A real estate broker is a step up the professional food chain. Brokers have additional training and education that have qualified them to pass a higher licensing exam; most states also require them to have a certain amount of recent experience as an active real estate agent. Brokers handle the technical aspects of the real estate transaction. A client signs a contract with a brokerage, not the individual agent. In many states brokers' additional certification authorizes them to handle other legal and financial aspects of a deal, such as handling the earnest money deposit and establishing the escrow account.
Your passing grade on your state real estate licensing exam doesn’t quite mean you have a license yet. A real estate salesperson (agent) is licensed to act on behalf of a broker and may not act as a real estate agent independently. Consider finding a real estate broker early in your licensing process. Once you have completed your prelicensing education requirements and passed your exam, you and your broker will both need to complete final paperwork with the state. Once the form is accepted, your license will be issued, and you may practice real estate under the sponsorship of the broker. Keep in mind that there are a number of items to consider when finding the right real estate brokerage.
States require people to take pre-licensing training from a certified institution before they can sit for the real estate licensing exam. The required number of training hours can vary significantly by jurisdiction: In Virginia, for example, real estate agents must take 60 hours of pre-licensing training, but in California they need to take 135 hours.
5. Agents perform tasks that take a lot of time, thus allowing their clients to focus on other things instead of wasting time trying to figure out how to do certain things on their own. Among the daily tasks are marketing the properties online or via the multiple listing services (MLS), scheduling showings, planning an open house, keeping in touch with the buyers/sellers/landlords, formulating offers, and so on.

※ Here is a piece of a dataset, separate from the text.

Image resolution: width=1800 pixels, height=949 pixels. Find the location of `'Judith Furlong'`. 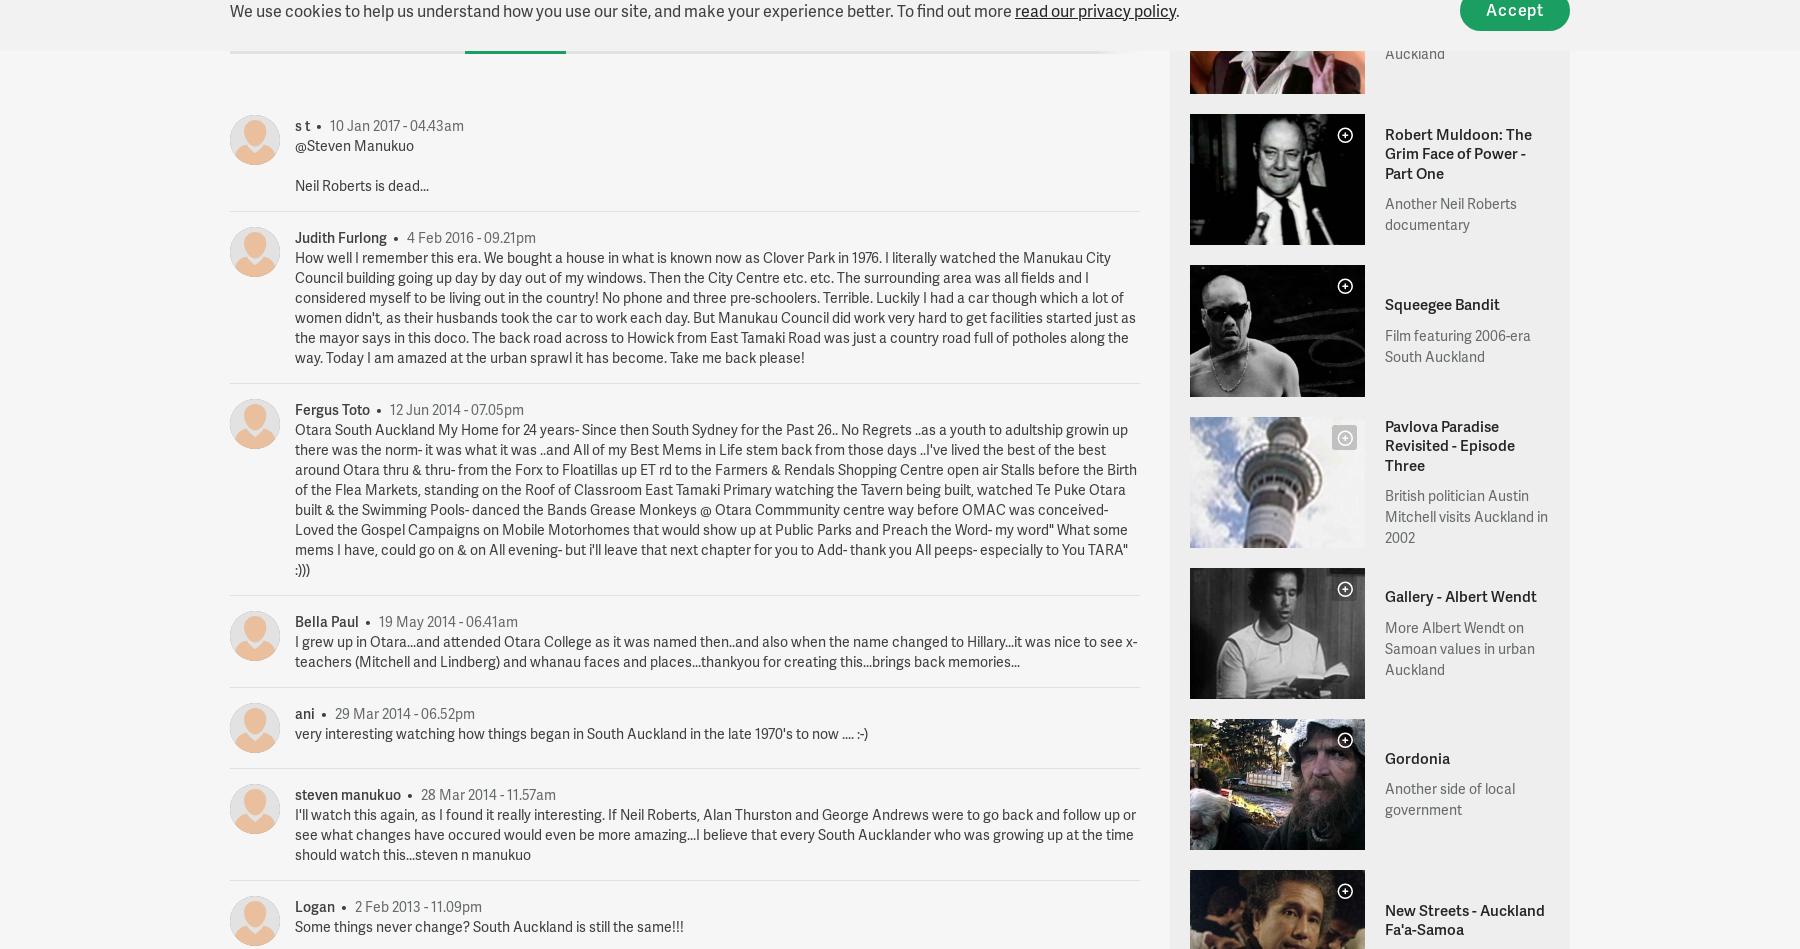

'Judith Furlong' is located at coordinates (342, 235).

Agents act as go-betweens for the principal parties, carrying offers and counteroffers and other questions back and forth. Once a bid is accepted, agents on both sides often continue to work, helping their clients through the paperwork, conveying communications, advising on inspections and moving, and generally shepherding the deal through to closing.

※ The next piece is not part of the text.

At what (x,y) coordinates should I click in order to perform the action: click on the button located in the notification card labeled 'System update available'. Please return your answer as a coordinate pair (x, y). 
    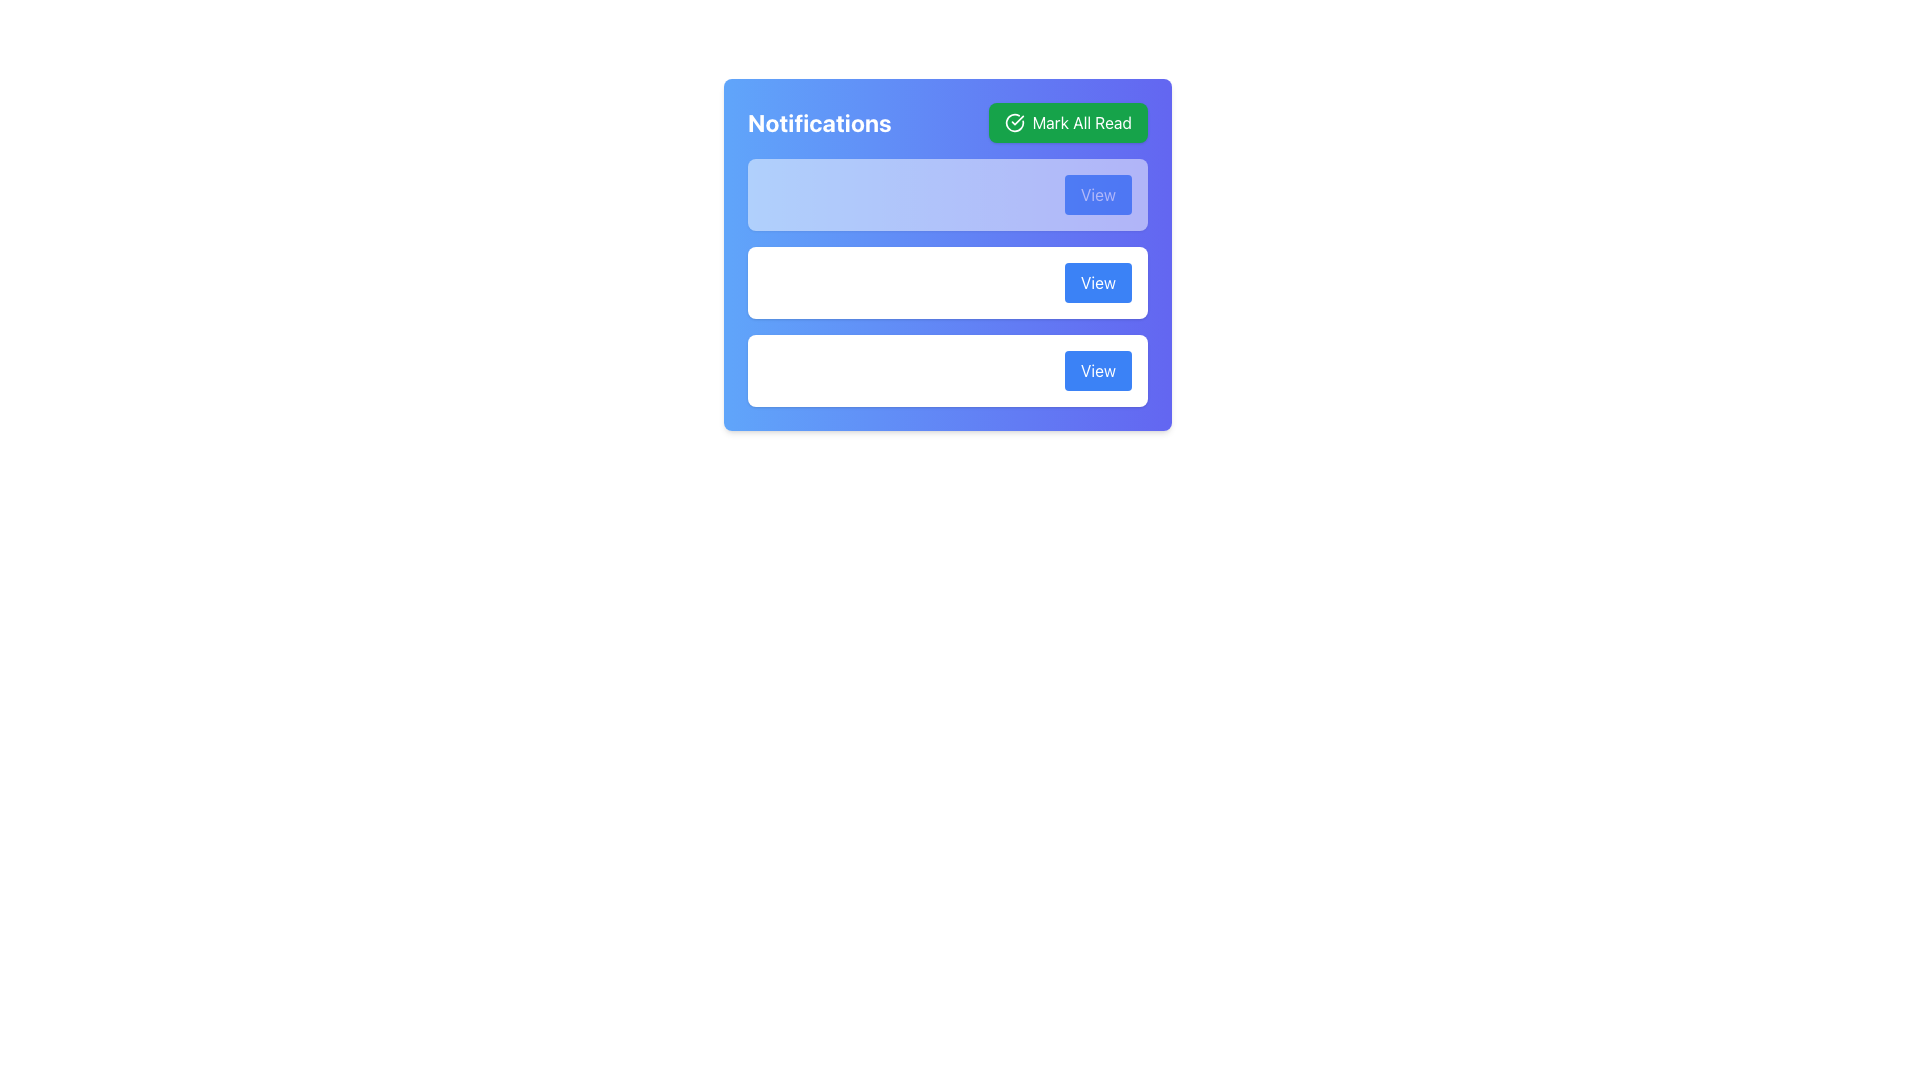
    Looking at the image, I should click on (1097, 282).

It’s important for consumers to understand whether a real estate agent represents the buyer, the seller, or both parties; obviously, the agent’s loyalty can greatly affect several details of the transaction, including the final price. State laws regulate whether an agent can represent both parties in a real estate transaction, technically known as “dual agency.” Agents must disclose their representation, so that buyers and sellers are aware of any conflicts of interest.